The leopard that prowled a Lucknow village for the last two days was shot dead on Saturday morning. The police officer who shot the animal claimed he did it in self-defence. The forest department has lodged an FIR against unidentified persons under the Wildlife Protection Act. The end for the leopard, an adult male, came at around 9 am in Aurangabad Khalsa village, about 12 kms from Lucknow. Forest officials had thought they had it trapped inside a plot by erecting plastic fencing. They were waiting for it to enter one of three cages containing bait that they had set up. The plot had many concrete sewage pipes, around seven feet in diameter, and plants that made it difficult to detect the animal.
Sahail Khan, into whose house the leopard entered shortly before it was killed, narrated the sequence of events to The Sunday Express: “At around 5 am the leopard tore open the fencing and escaped. Some of us alerted the forest officials.”
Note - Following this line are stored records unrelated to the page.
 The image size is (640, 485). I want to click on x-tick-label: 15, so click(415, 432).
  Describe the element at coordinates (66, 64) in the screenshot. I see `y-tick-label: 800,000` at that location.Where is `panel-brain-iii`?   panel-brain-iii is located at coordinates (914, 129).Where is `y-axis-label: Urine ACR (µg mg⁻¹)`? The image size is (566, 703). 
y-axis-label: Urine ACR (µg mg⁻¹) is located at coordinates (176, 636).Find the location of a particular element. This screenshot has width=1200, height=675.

Forest officials had earlier warned people to stay indoors but many curious residents tried to catch a glimpse of it and tried to scare the leopard away. However, they only managed to agitate the animal further. Since entering the village, it had already injured three persons. Khan said when the forest officials failed to turn up, they called in the police. Aashiana police station house officer (SHO) Triloki Singh said police fired shots when they sensed it would harm people around it. He didn’t know if these shots injured the animal, but it managed to enter Sahail Khan’s house.
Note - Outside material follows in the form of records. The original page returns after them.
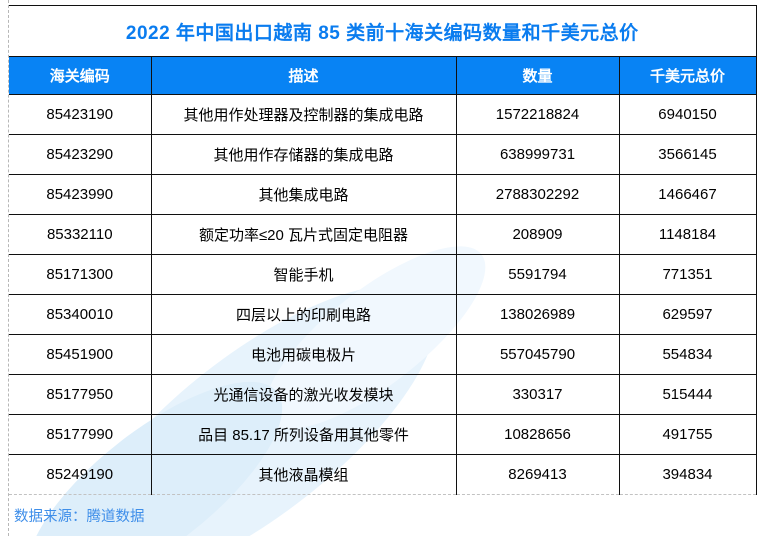  Describe the element at coordinates (538, 274) in the screenshot. I see `cell-quantity: 5591794` at that location.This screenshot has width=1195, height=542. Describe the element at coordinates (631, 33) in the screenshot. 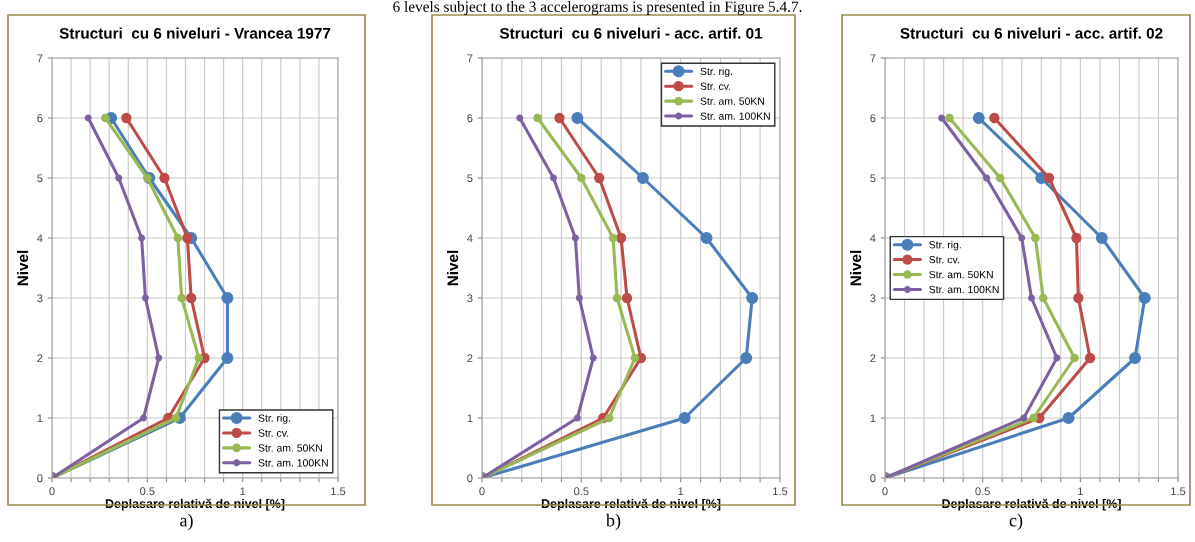

I see `chart-title: Structuri cu 6 niveluri - acc. artif. 01` at that location. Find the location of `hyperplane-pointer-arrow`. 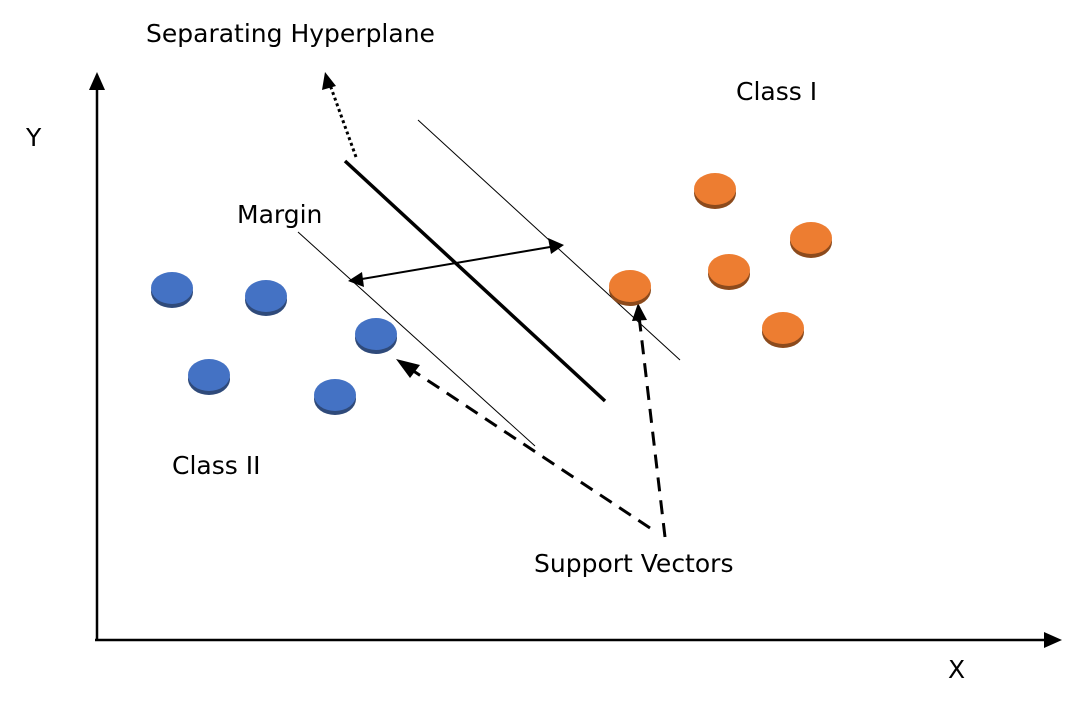

hyperplane-pointer-arrow is located at coordinates (342, 120).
“I heard a woman shouting for help. When I reached the gate the leopard suddenly attacked me. I had to fire at it in self-defence. I pushed the animal inside and locked it in the kitchen,” the SHO, who suffered bite marks on his arm and face. Khan later said the scream may have been from a member of his family who were all on the first floor at the time. K Praveen Rao, Chief Conservator of Forest (CCF) Awadh circle, said the leopard had died by the time his team entered the house.
“Three bullet injuries were found on the carcass that was later sent for the autopsy. We have lodged an FIR in Awadh forest division against unidentified persons under Wildlife Protection Act sections for hunting. Names would be added during the investigation,” Rao said.
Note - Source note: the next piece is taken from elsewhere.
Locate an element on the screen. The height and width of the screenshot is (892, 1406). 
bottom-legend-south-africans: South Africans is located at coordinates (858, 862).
“The forest staff was keeping a 24-hour vigil. At around 5.30 am, our staff alerted others about the leopard’s escape and they began searching for the animal. When we heard that the leopard had been spotted, we moved to rescue it. But then some villagers started abusing us and protesting, delaying us. By the time we reached the spot the it had already been shot dead,” Rao said.
“We neither have the authority nor the resources to control the law and order situation. That is the job of the police. During the last two days, police supported us in the operation, but today we did not get the desired support.”